**Directive:**
Turn the rows below into a Markdown table with the columns No. and Text. Give each non-blank line its own entry, numbered in order.

**Stored data:**
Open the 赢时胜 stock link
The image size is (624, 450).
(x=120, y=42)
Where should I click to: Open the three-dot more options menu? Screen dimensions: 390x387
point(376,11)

**Task answer:**
| No. | Text |
|---|---|
| 1 | Open the 赢时胜 stock link |
| 2 | The image size is (624, 450). |
| 3 | (x=120, y=42) |
| 4 | Where should I click to: Open the three-dot more options menu? Screen dimensions: 390x387 |
| 5 | point(376,11) |